(Data extract)

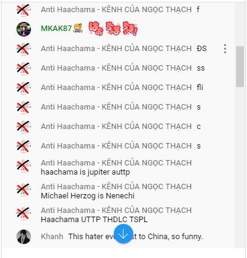This screenshot has width=247, height=258.
Task: Select the 'Michael Herzog is Nenechi' message text
Action: click(88, 196)
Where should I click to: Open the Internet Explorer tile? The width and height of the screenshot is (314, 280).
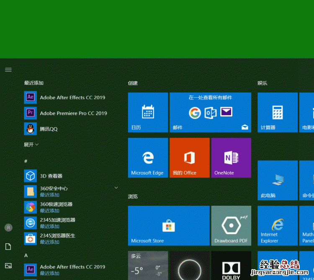(277, 225)
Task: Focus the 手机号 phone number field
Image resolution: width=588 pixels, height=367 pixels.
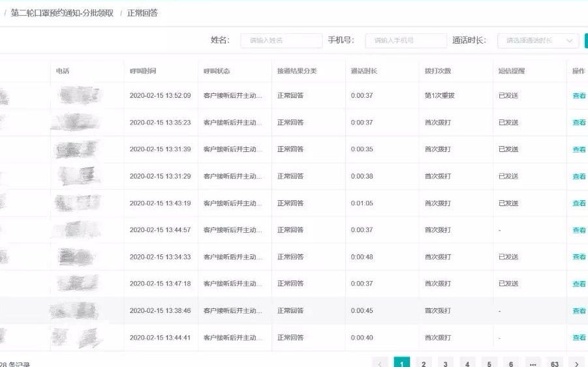Action: (405, 40)
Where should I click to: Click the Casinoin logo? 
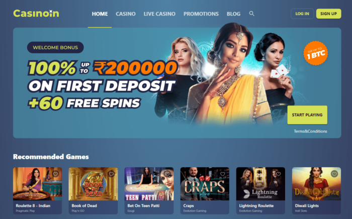pos(36,14)
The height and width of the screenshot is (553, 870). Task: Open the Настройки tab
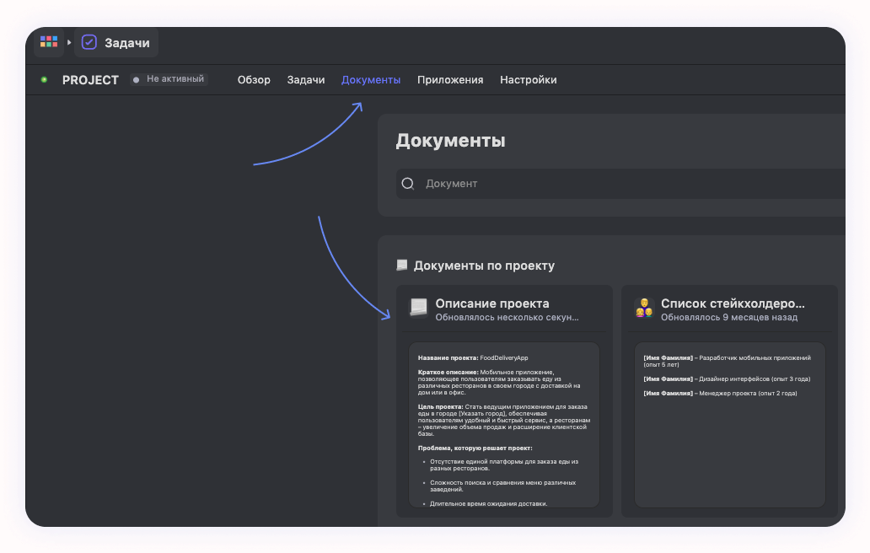pos(528,79)

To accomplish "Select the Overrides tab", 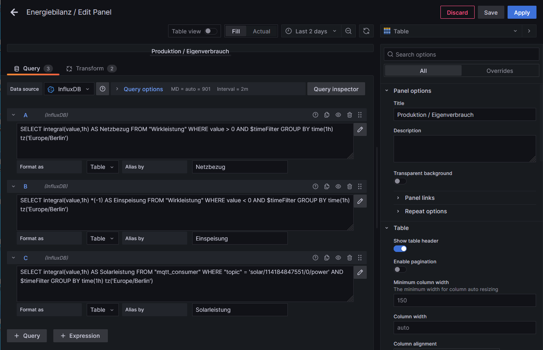I will [499, 71].
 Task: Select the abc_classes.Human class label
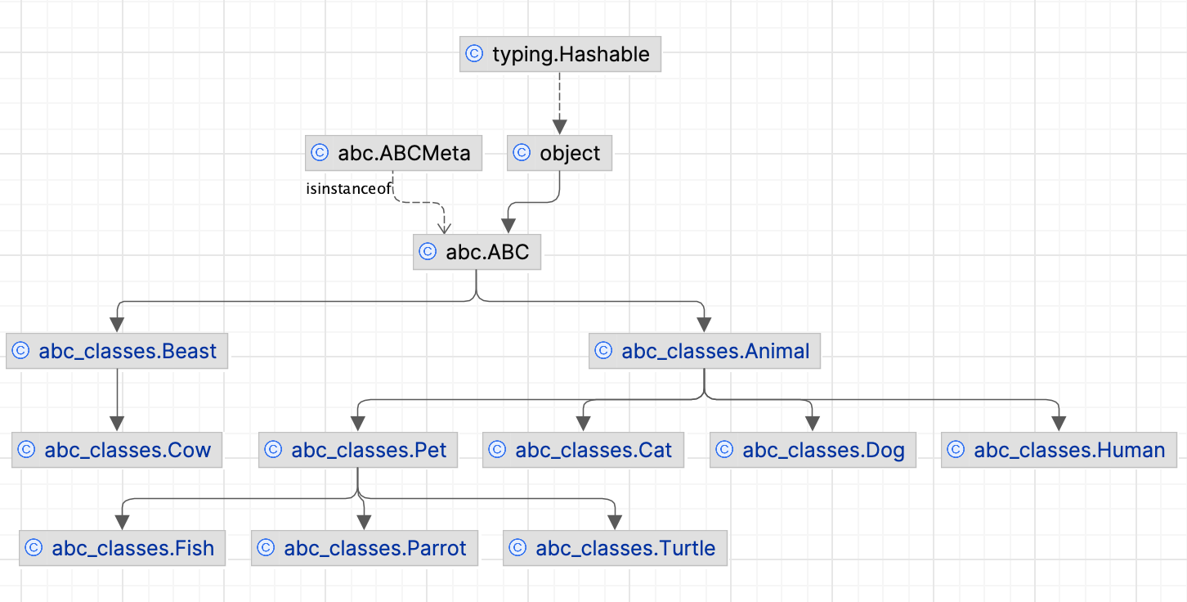coord(1069,450)
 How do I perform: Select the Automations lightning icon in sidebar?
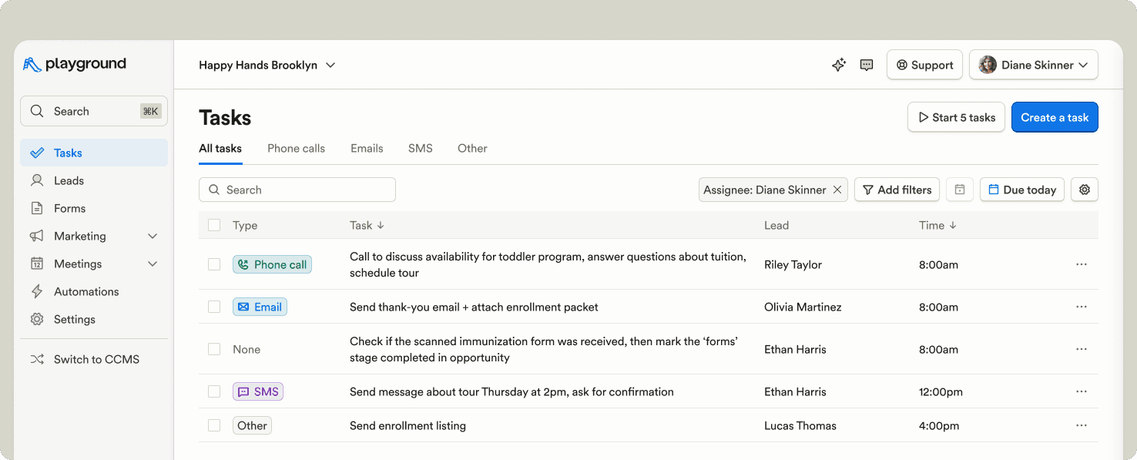pos(36,291)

(End Data extract)

■ **Problem statement**
The lines from the one containing "Task: Select the abc_classes.Human" through the last line of the records are what you should copy, word for word and nothing else, with pictures left out.

■ **Written response**
 Task: Select the abc_classes.Human class label
coord(1069,450)
 How do I perform: Select the Automations lightning icon in sidebar?
pos(36,291)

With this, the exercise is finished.